Light from a high afternoon sun slanted through the tall windows of the weathered wooden church, catching on the plank floorboards and illuminating the stained glass. Outside, the arid ground of the northern New Mexico foothills stretched for miles — a picturesque setting for an Old West gun battle.

The actor Alec Baldwin, haggard in a white beard and period garb as he played a wounded character named Harlan Rust, sat in a pew, working out how he would draw a long-barreled Colt .45 revolver across his body and aim it toward the movie camera.

A crew readied the shot after adjusting the camera angle to account for the shadows.
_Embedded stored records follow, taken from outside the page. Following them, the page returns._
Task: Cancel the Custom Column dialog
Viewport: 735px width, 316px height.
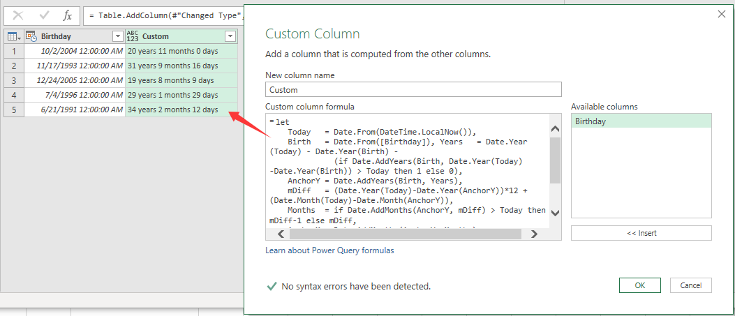Action: (690, 285)
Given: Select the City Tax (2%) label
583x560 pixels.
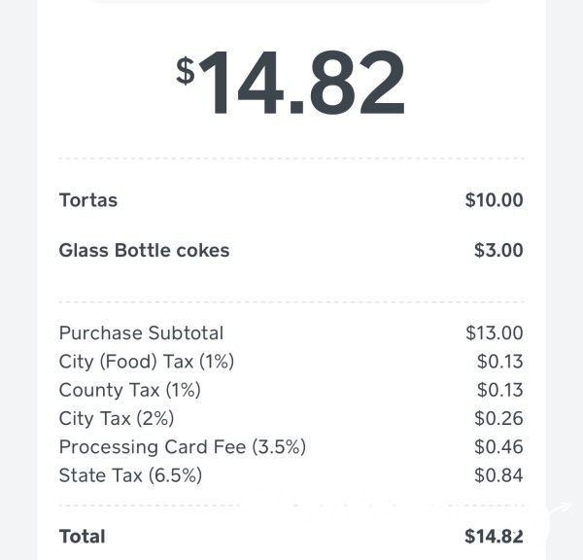Looking at the screenshot, I should coord(117,418).
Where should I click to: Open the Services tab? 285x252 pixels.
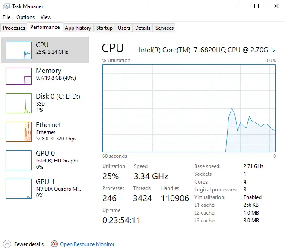click(x=165, y=28)
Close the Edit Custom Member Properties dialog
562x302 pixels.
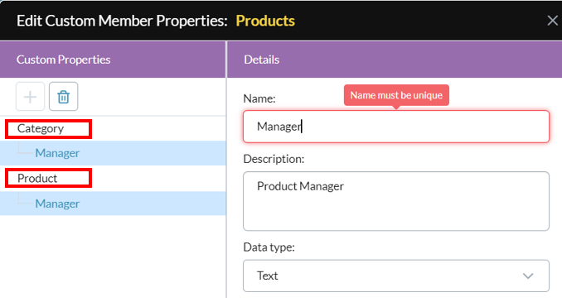tap(552, 21)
The camera wasn’t rolling yet, but director Joel Souza peered over the shoulder of cinematographer Halyna Hutchins to see what it saw.
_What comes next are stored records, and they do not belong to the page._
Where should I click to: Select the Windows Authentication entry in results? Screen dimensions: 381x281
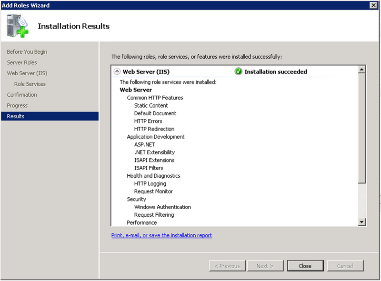163,207
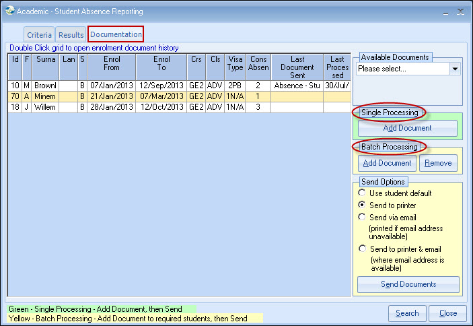Viewport: 473px width, 326px height.
Task: Switch to the Results tab
Action: [x=71, y=35]
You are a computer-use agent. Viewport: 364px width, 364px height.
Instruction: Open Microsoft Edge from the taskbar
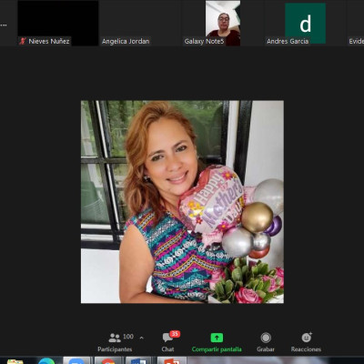[x=46, y=361]
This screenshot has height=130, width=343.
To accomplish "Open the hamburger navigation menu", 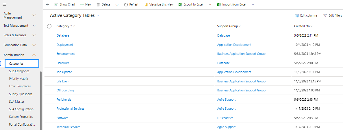I will 5,5.
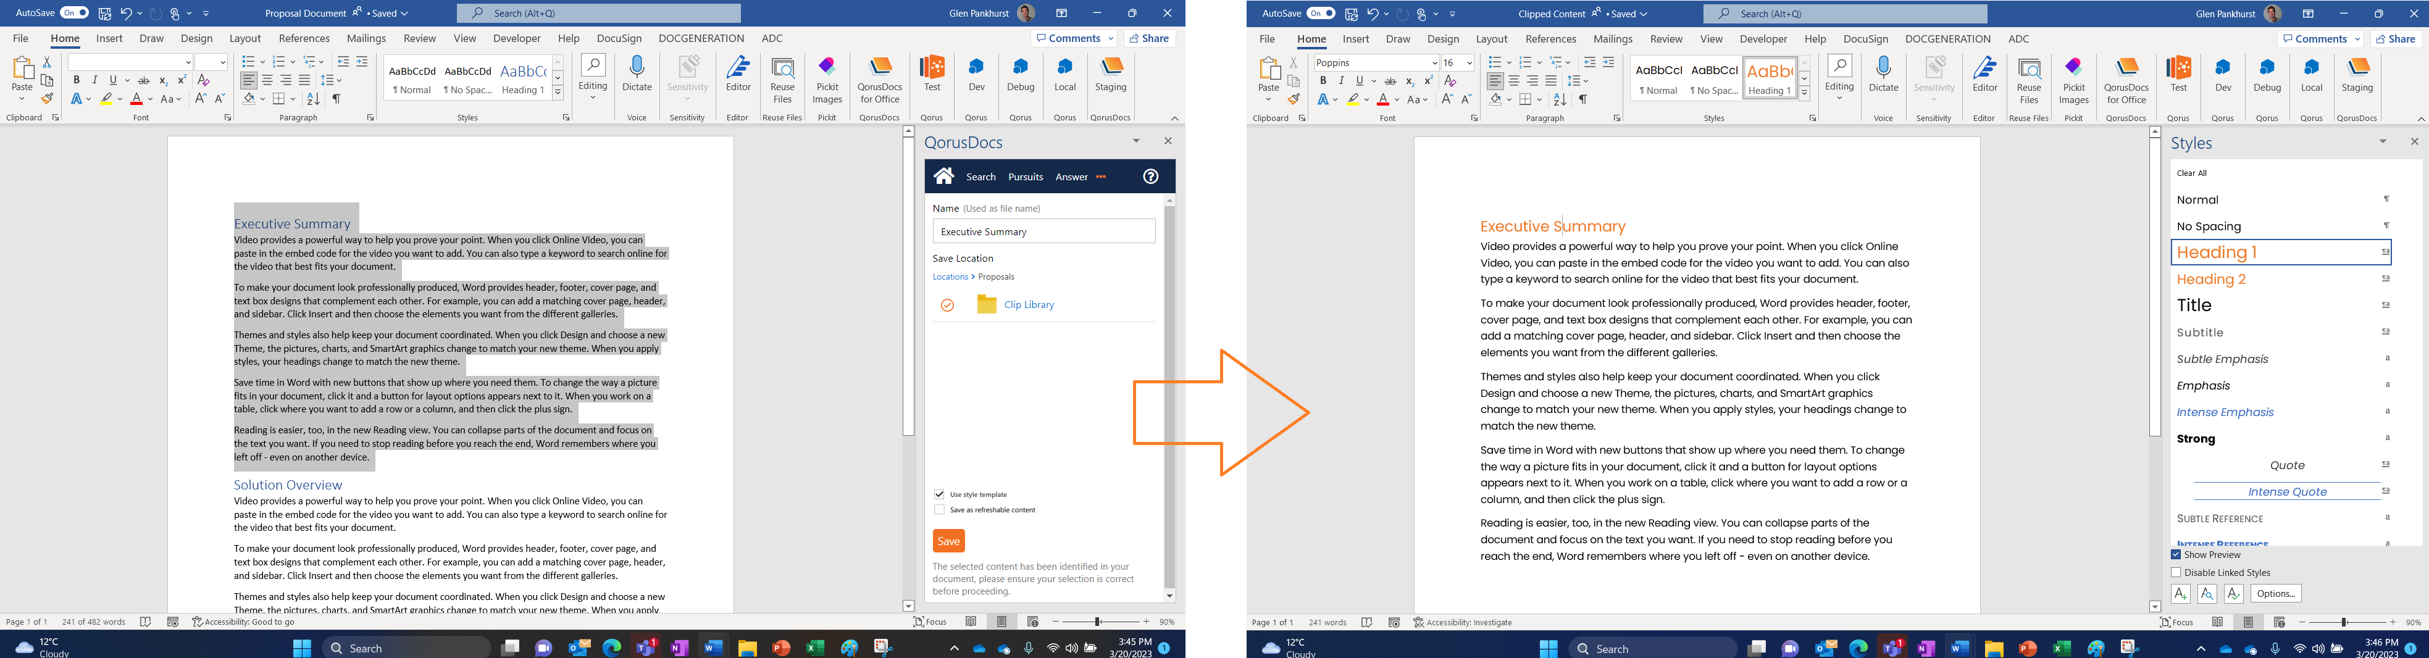
Task: Click the Name field containing Executive Summary
Action: [x=1043, y=232]
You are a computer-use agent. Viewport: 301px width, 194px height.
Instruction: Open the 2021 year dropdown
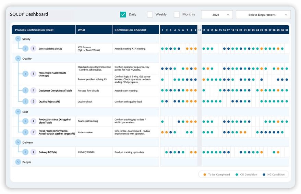(217, 15)
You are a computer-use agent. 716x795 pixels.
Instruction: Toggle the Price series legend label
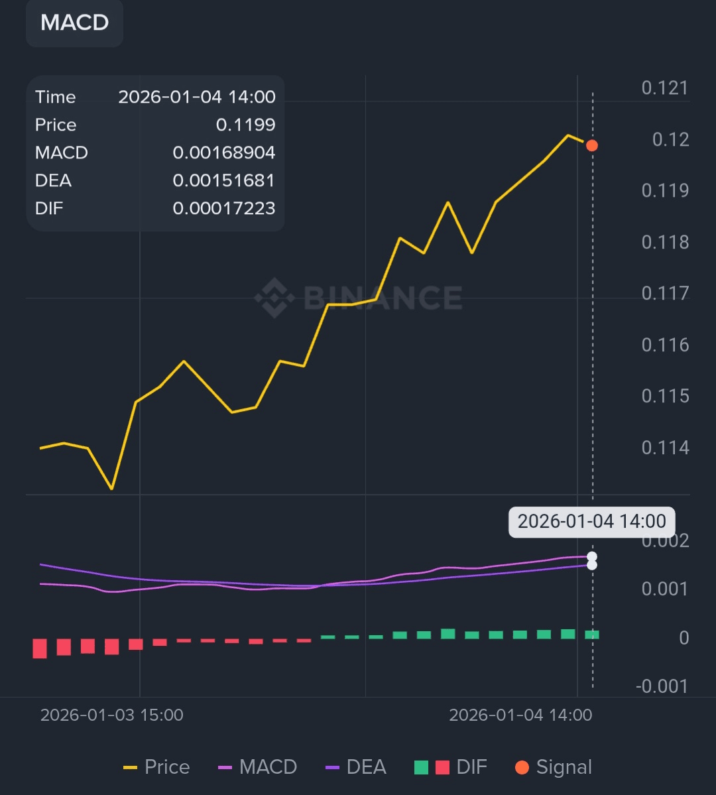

Souza heard what sounded like a whip followed by a loud pop, he would later tell investigators.

Suddenly Hutchins was complaining about her stomach, grabbing her midsection and stumbling backward, saying she couldn’t feel her legs. Souza saw that she was bloodied, and that he was bleeding too: The lead from Baldwin’s gun had pierced Hutchins and embedded in his shoulder.

A medic began trying to save Hutchins as people streamed out of the building and called 911. Lighting specialist Serge Svetnoy said he held her as she was dying, her blood on his hands. Responders flew Hutchins in a helicopter to a hospital, to no avail.
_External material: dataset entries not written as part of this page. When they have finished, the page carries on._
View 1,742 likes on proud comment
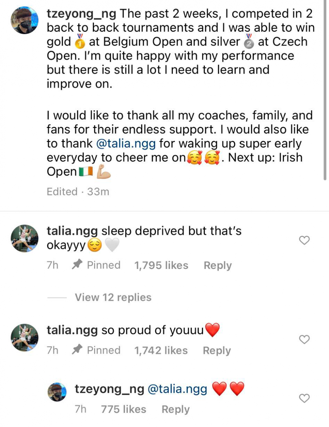Screen dimensions: 329x427 coord(161,350)
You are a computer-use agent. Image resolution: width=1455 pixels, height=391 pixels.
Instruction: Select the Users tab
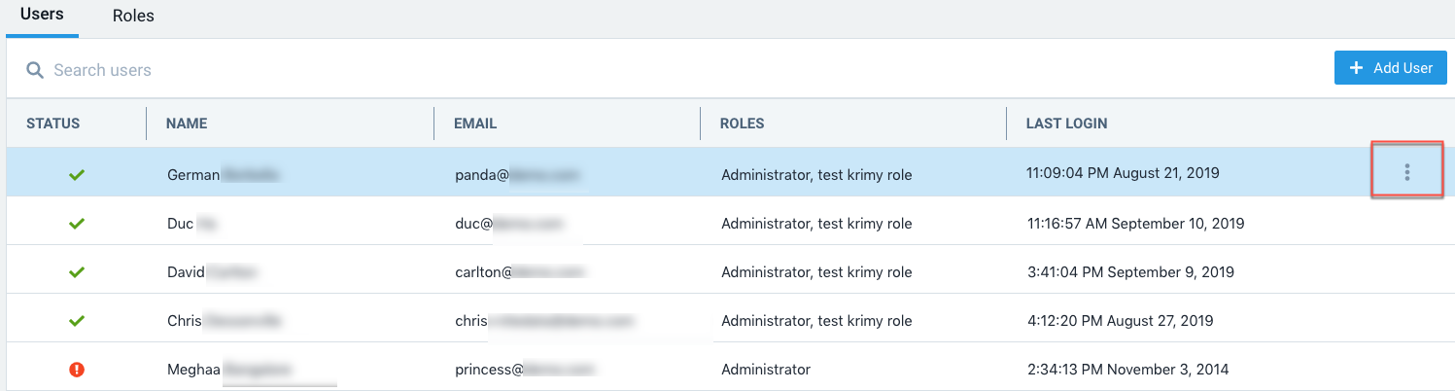[42, 16]
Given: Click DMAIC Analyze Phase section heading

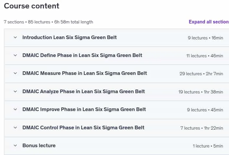Looking at the screenshot, I should point(83,92).
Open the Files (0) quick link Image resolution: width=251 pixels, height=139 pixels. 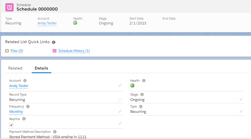(x=17, y=51)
A week after the Oct. 21 shooting on the set of the movie “Rust,” accounts and images released in court documents, interviews and social media postings have portrayed much of what happened during the tragedy, but they have yet to answer the key question: how live ammunition wound up in a real gun being used as a movie prop, despite precautions that should have prevented it.

During a news conference Wednesday, Santa Fe County Sheriff Adan Mendoza said there was “some complacency” in how weapons were handled on the set. Investigators found 500 rounds of ammunition — a mix of blanks, dummy rounds and what appeared to be live rounds, even though the set’s firearms specialist, armorer Hannah Gutierrez Reed, said there should never have been real ammo present.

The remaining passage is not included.